Some sources refer to the body literally as a “thought form” … but those are generally considered different from the physical body that we use to consciously perceive the moment of reality that we present to ourselves. Thought forms and personality fragments are like tracks we leave behind us … but since everything is consciousness, these tracks themselves are conscious and evolve in pursuit of the fulfillment of All That Is.
Not only is the body that we perceive arising from our inner world of thought in each moment that we manifest - but the entire perceived world around us arises seamlessly along with it as one event. It’s like being in a video game where you (actually your avatar) and the entire surrounding context (the perceived “external” environment) arise at once, 55 times a second.
I think Dogen, and other Buddhist masters, understood that when they made statements like “you define yourself too narrowly”. The “you” they spoke of was your entire subjective awareness (there is no objective “other” reality).
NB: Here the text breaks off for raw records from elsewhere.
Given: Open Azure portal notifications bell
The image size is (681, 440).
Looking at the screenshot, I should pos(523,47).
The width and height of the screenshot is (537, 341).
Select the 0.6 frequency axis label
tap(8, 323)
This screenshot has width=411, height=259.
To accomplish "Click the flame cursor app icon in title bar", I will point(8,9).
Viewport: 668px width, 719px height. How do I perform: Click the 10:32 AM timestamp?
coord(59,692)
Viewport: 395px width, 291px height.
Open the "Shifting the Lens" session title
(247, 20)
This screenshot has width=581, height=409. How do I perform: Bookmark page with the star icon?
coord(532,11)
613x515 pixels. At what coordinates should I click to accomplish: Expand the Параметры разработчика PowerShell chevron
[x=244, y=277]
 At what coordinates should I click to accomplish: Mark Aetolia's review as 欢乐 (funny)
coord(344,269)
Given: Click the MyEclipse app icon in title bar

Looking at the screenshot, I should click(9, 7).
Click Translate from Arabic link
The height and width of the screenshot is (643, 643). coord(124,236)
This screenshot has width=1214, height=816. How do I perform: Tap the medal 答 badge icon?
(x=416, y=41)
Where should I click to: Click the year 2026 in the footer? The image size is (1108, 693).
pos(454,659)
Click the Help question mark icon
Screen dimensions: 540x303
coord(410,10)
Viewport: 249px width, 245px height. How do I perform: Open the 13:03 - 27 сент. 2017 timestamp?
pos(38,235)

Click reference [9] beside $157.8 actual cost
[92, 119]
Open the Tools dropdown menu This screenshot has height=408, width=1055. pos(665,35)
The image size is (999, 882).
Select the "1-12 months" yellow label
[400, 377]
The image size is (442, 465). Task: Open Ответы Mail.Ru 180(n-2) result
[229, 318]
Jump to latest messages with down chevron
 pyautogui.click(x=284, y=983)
“Your physical body is, as an entity, the fleshed-out version – the physically alive version – of the body of your thoughts. It is not that your thoughts just trigger chemical reactions in the body, but that your thoughts have a chemical reality besides their recognizable mental aspects. I will have to use an analogy. It is not the best, but I hope it will get the point across: It is as if your thoughts turned into the various appendages of your body. They have an invisible existence within your body as surely as viruses do. Your body is composed not only of the stuff within it that, say, X-rays or autopsies can reveal, but it also involves profound relationships, alliances and affiliations that nowhere physically show. Your thoughts are as physically pertinent to your body as viruses are, as alive and self-propagating, and they themselves form inner affiliations. Their vitality automatically triggers all of the body’s inner responses. When you think thoughts, they are conscious. You think in sentences, or paragraphs, or perhaps in images. Those thoughts, as clearly as I can explain this, rise from inner components of which you are unaware.”